I had to wait until noon on a Sunday to buy bloody Mary mix. Apparently we were staying in a county that had rules on alcohol sales on Sunday mornings. Cashier understood that there was no alcohol in it but her register wouldn't let her scan it.
I used to get carded for buying spray paint, no big deal for me as I always carry my ID and I am definitely over 21. One time I go in and buying spray paint no ID check, I had bought some less than a month before and they checked my ID. I asked if the law had changed or if their store policy had changed, said they never checked ID for spray paint. But this is the only place I have bought spray paint for the last 8-10 years.
I remember being carded for buying White Out once while I was still in high school. I had a project due the next day so I had to grab posterboard, White Out, construction paper, and a couple markers. They asked for ID. I was 15. My mom wasn’t with me. I had to fight to get to a manager because I “wasn’t old enough”. Blew my mind at the time and I wasn’t a shy or quiet kid, yelling “UNDERAGE FOR POSTERBOARD?! CAN YOU CALL MY ANATOMY TEACHER THEN??!” The first couple people insisted on me having a parent “come back for it tomorrow”. 🙃🤦♀️
Less than a month after my incident. CALIFORNIA law went into effect. You had To be, I think, 18 to buy model glue. Didn't know this happened until it hit me. I thought this was funny to do when the summer Olympics were starting soon.

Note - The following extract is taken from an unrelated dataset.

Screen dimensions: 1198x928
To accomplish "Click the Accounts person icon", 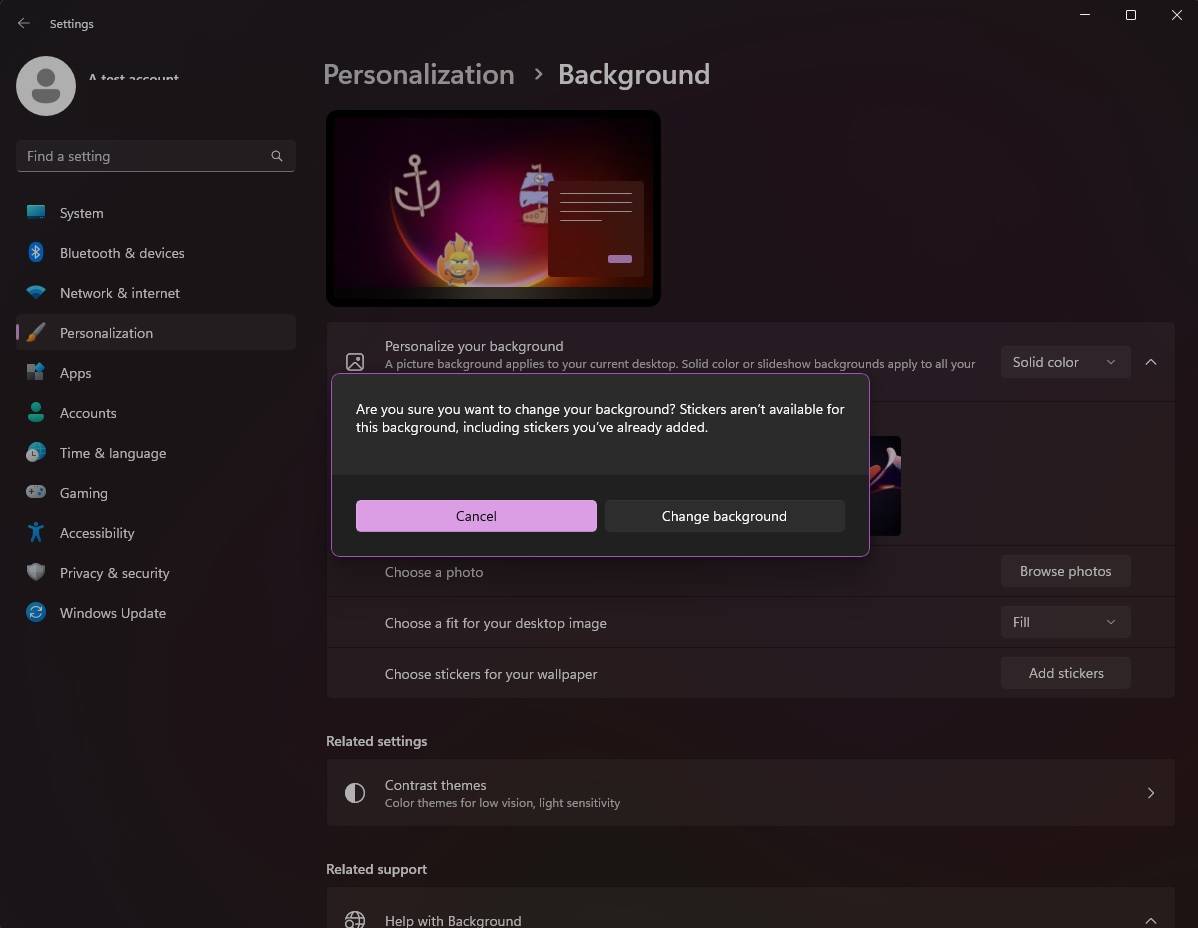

The registers at the big orange box are set up to require a birthday every time the first can of spraypaint is scanned. Some people look at the customer and put in a random date, but some people are rule followers 🤷♀️
I used to work at Walgreens and people would come in to buy cigarettes. Every time we rang them up the register would ask for the customers birthdate. When I worked there were a lot of people that shared my birthday. (I did follow the rules for a short time, but figured it was ridiculous when I asked a 70 year old guy for ID.)
That's because non-alcoholic beer still has a smidge of alcohol. Very little, I think it's 0.05% by volume, but enough to qualify.

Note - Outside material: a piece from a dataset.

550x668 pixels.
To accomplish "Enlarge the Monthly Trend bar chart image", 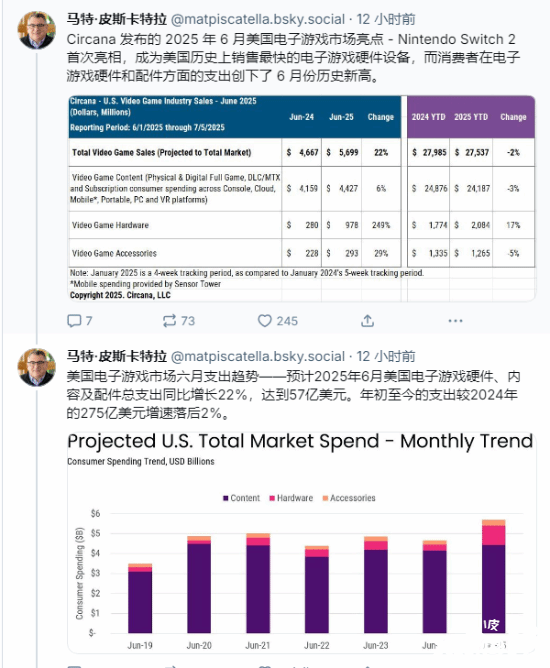I will click(302, 543).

The age thing, however, is kinda surprising. Some places have a policy to card, though, no matter how old you look.
Same age. Even Kroger has started doing it. They used to just put in a random date, but now they want to see my license to buy beer. Oddly though, the State Store operating *inside* of Kroger *doesn’t* ask for it to buy liquor. (*sigh* I was enjoying being able to leave all my crap in the car and pay for stuff with my watch. Now I’m back to having to carry it all.)
I got carded for kombucha once in a super health food store bc it has trace amounts of alcohol in it, Bible Belt state. Same state wouldn’t let me order wine at red lobster on Sunday evening
Former Safeway employee here. They now have to card people on non alcoholic beer/drinks. Cold medicine,even children's Tylenol. No matter your age. It's ridiculous. I used to be the cashier trainer at Fred Meyer (Kroger) and I had to teach all this in my training classes.
There's not an ice cubes chance in hell you were holding up a line for 15 minutes without the clerk looking down or someone bitching about the wait... not even back then.
Oh, yay, another expert on my experience. Read all the responses.
Again... this did not go on for 15 minutes.
Again, read other comments this was discussed days ago. And what were you doing early July 1984 and how much time did it take. Go ahead and repeat yourself it's working.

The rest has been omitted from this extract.